- _Your instructions_
Where the line with "The height and" appears in the records below, start there and transcribe each line exactly through the last.

** Data provided follows **

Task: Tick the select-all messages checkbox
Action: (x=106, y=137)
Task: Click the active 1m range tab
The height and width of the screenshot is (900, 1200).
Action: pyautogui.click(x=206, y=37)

** End of Data provided **

- _Reply to the task_
The height and width of the screenshot is (900, 1200).
Action: pyautogui.click(x=206, y=37)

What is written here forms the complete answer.